- **Source material**

# # # # # # #

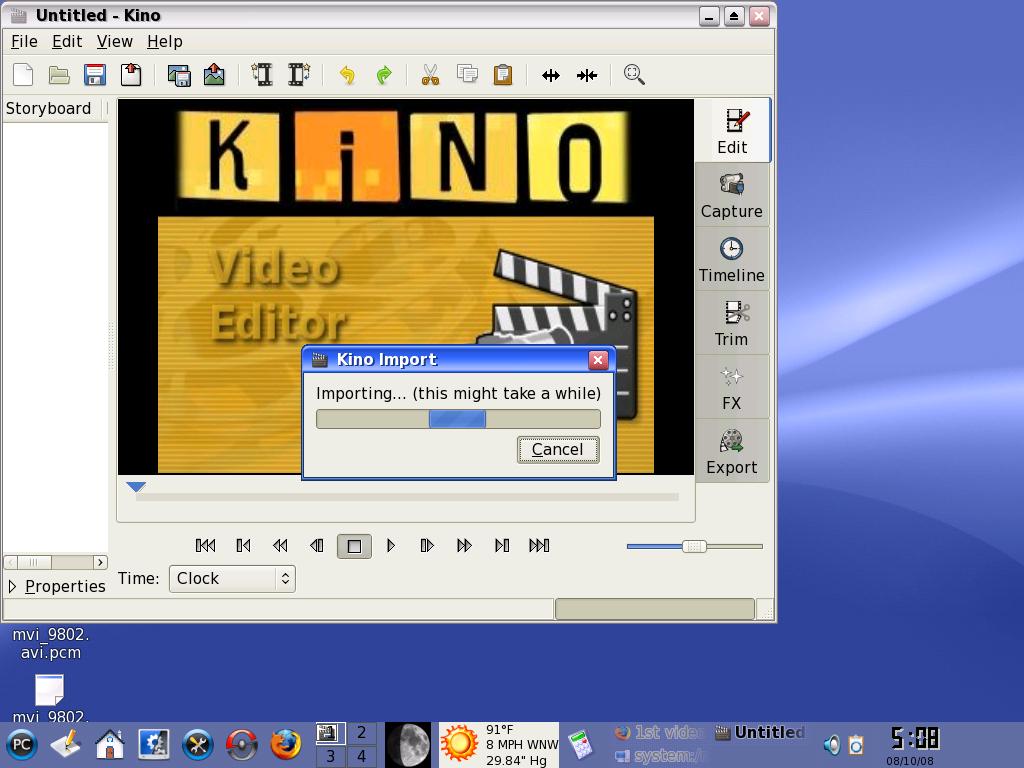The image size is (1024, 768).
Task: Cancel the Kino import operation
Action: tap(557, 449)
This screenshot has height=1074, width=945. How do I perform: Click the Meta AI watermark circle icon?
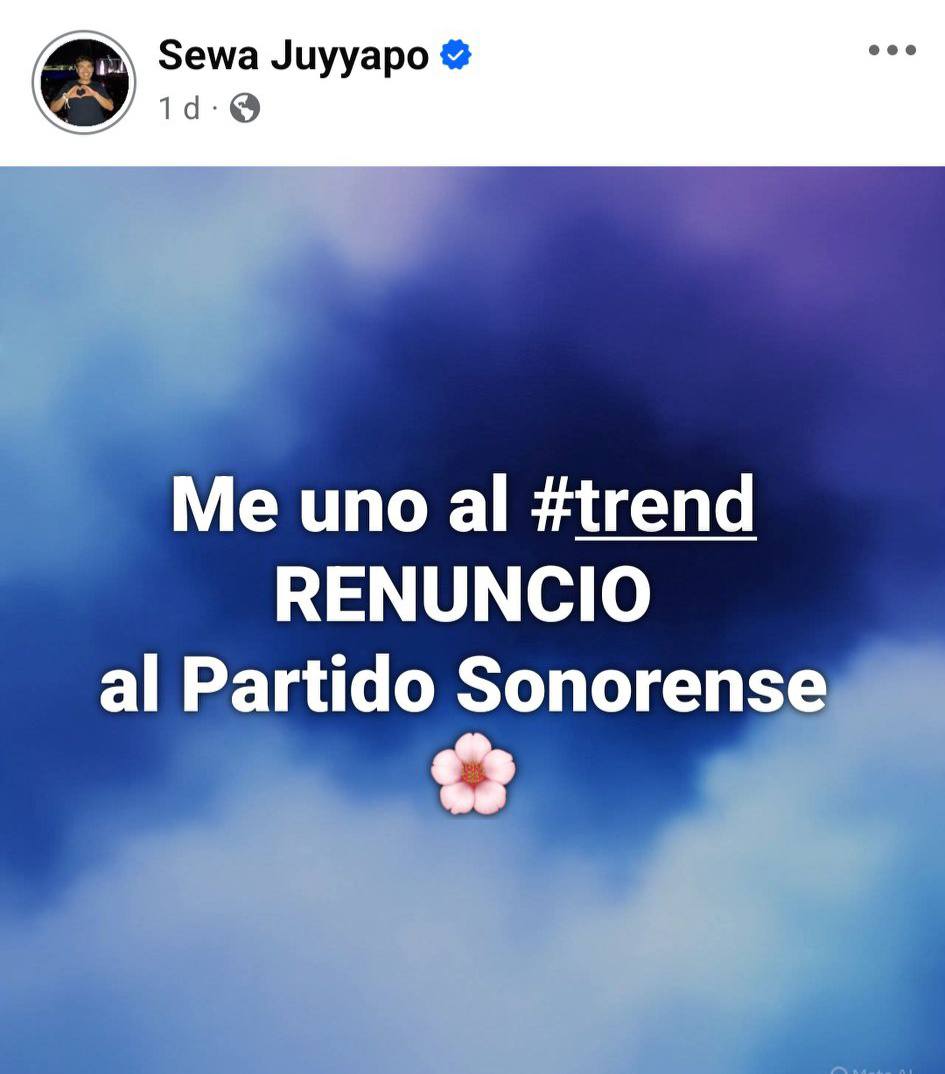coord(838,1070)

# # # # # # #

- **Required action**
From the line containing "This screenshot has" down to the last line of the entries above, retype each line exactly as it stands, but skip the pictures.

- **Solution to the exercise**
This screenshot has height=1074, width=945. How do I perform: Click the Meta AI watermark circle icon?
coord(838,1070)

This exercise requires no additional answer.